What is also striking about the new strategy is its marked failure to reduce unsanctioned immigration. While in Arizona, I saw firsthand evidence of that failure. Arduous desert trails were covered with footprints, water bottles, plane and bus tickets to Mexican border towns, clothing and other personal effects - testimony to the large volume of traffic and the unflagging will of migrants.
This evidence dovetails with academic research that has consistently found that migrants have adapted to the new enforcement regime by relying increasingly on professional smugglers and utilizing new and more dangerous routes across the boundary - in addition to staying longer in the US than they would otherwise. In other words, the billions of dollars spent over the past 10 years to gain control over the southern boundary has achieved nothing of the sort. Instead, they have only resulted in increased human suffering.
But nothing succeeds like failure when it comes to immigration enforcement. This is especially true for officials and politicians who are blinded by nationalist logic demanding boundaries be controlled, or enticed by a politics of fear that sees ubiquitous and perpetual threats lurking outside the country, or are opportunistically attracted to easy votes gained by railing against an "out-of-control" border region. The bankruptcy of federal enforcement efforts only results in calls for more of the same. Thus, with few exceptions congressional Republicans and Democrats alike champion ever-more resources for boundary policing.
Additional resources will also certainly fail to block the entry of unauthorized migrant workers and their families into the United States.
The world's profound socioeconomic inequality and instability - one greatly increased by so-called free trade policies - produce intense pressures to migrate. Meanwhile, the growing social and commercial ties that transcend national boundaries and the voracious appetite of wealthy countries for low-cost immigrant labor guarantee that migrants will come here.

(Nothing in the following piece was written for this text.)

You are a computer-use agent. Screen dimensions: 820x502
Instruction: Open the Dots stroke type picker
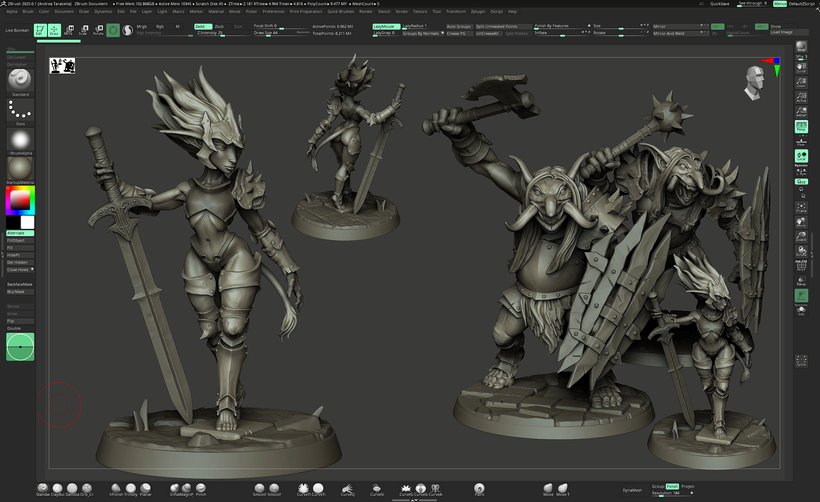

Given such factors, international migration is inevitable and unstoppable. And from a human rights perspective, it is also necessary. How else, if not by migrating elsewhere, can individuals and families realize their rights to food, shelter, clothing, a job, and an adequate standard of living when the necessary resources are lacking in their home areas?
The refusal to recognize this and act accordingly explains the mounting death toll. Unauthorized international migration should not be a law-and-order issue. Instead, we should recognize it for what it is: largely the result of an unjust world order and the breakdown of social systems.
Were we to do so and act to remedy these root causes, while instituting a boundary regime truly respectful of human rights, most migrants would have far less reason to leave home in the first place. And the US-Mexico border region would cease to be one repeatedly scarred by avoidable and inexcusable tragedy.
• Joseph Nevins is an assistant professor of geography at Vassar College. He is the author of "Operation Gatekeeper: The Rise of the 'Illegal Alien' and the Making of the US-Mexico Boundary."